When combined with nivolumab, RP1 (vusolimogene oderparepvec), a genetically engineered herpes simplex virus type 1–based oncolytic immunotherapy, induced deep and durable systemic responses in patients with advanced melanoma who have failed to respond to prior anti–PD-1 therapy, according to findings from the phase I/II IGNYTE trial published in the Journal of Clinical Oncology.
“These findings are very encouraging because melanoma is the fifth most common cancer for adults, and about half of all advanced melanoma cases cannot be managed with currently available immunotherapy treatments,” said IGNYTE investigator Gino Kim In, MD, a medical oncologist with Keck Medicine. “The survival rate of untreatable advanced melanoma is only a few years, so this new therapy offers hope to patients who may have run out of options to fight the cancer.”
Background and Study Methods
The U.S. Food and Drug Administration granted Priority Review designation to the combination of RP1 and nivolumab for patients with advanced melanoma who have not responded to prior immunotherapy in January 2025.
The phase I/II IGNYTE trial enrolled 140 patients with advanced melanoma who had confirmed disease progression on anti–PD-1 therapy as their most recent treatment. RP1 was administered intratumorally every 2 weeks for up to eight doses at up to 10 mL/dose, though additional doses were allowed, with up to 2 years of nivolumab.
Of these patients, just under half had stage IVM1B/C/D disease, 66% had primary anti–PD-1 resistance, 56% had PD-L1–negative disease, and 46% received prior anti–CTLA-4 therapy in addition to anti–PD-1 (either in combination or sequentially).
Key Study Findings
The confirmed objective response rate was 32.9%, including complete responses in 15%. The median duration of response was 33.7 months. The 1-year overall survival rate was 75.3%, and the 2-year rate was 63.3%.
Responses were seen in both injected and noninjected lesions. “This result suggests that RP1 is effective in targeting cancer throughout the entire body and not just the injected tumor, which expands the potential effectiveness of the drug because some tumors may be more difficult or impossible to reach,” said Dr.
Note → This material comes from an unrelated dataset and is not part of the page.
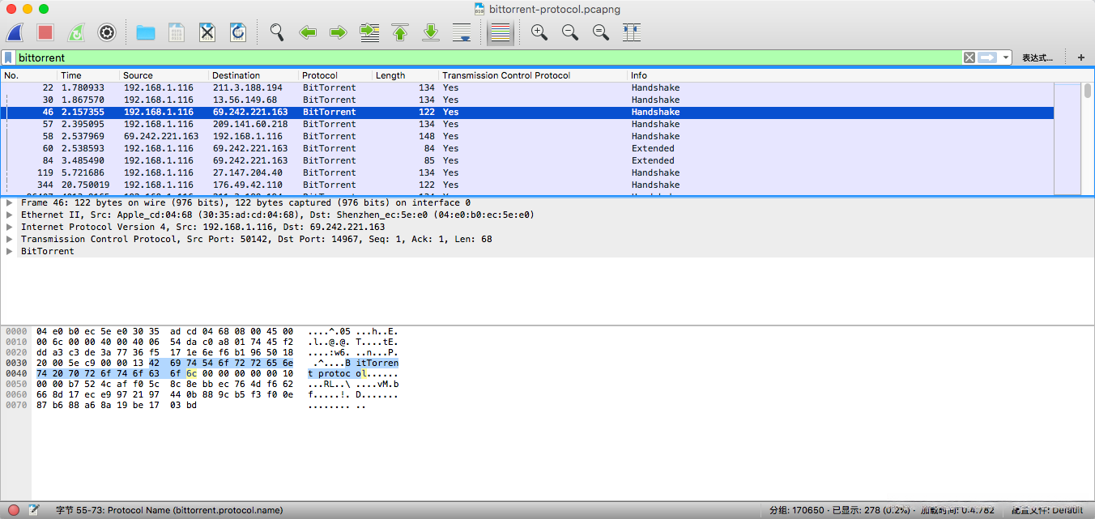1095x519 pixels.
Task: Click the bittorrent display filter field
Action: pos(486,57)
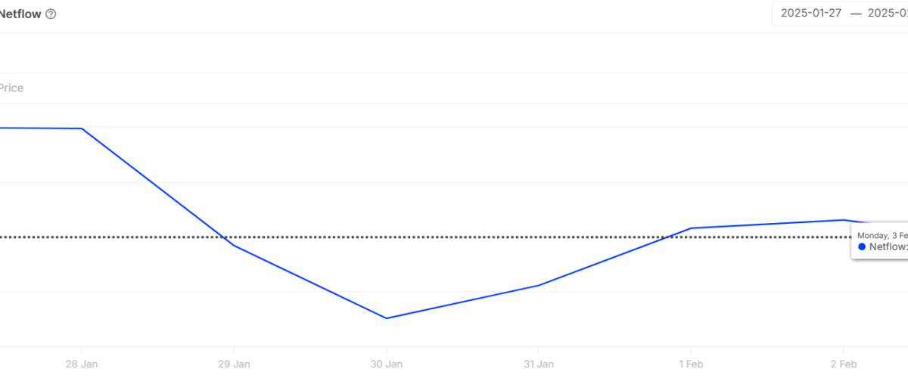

In, who is also a member of USC Norris Comprehensive Cancer Center.
Treatment-related adverse events of grade 1 or 2 were 77.1%, grade 3 rates were 9.3%, grade 4 rates were 3.6%, and there were no observed grade 5 events. The safety profile was considered favorable by the investigators.
Biomarker analysis showed broad immune activation that was associated with responses.
“I believe that oncolytic viruses will open up an important new approach to fighting cancer in some patients in the near future,” concluded Dr. In.
Going forward, a phase III study for the combination, called IGNYTE-3, has been launched to confirm these study findings.
Disclosure: The study was sponsored by Replimune. For full disclosures of the study authors, visit ascopubs.org.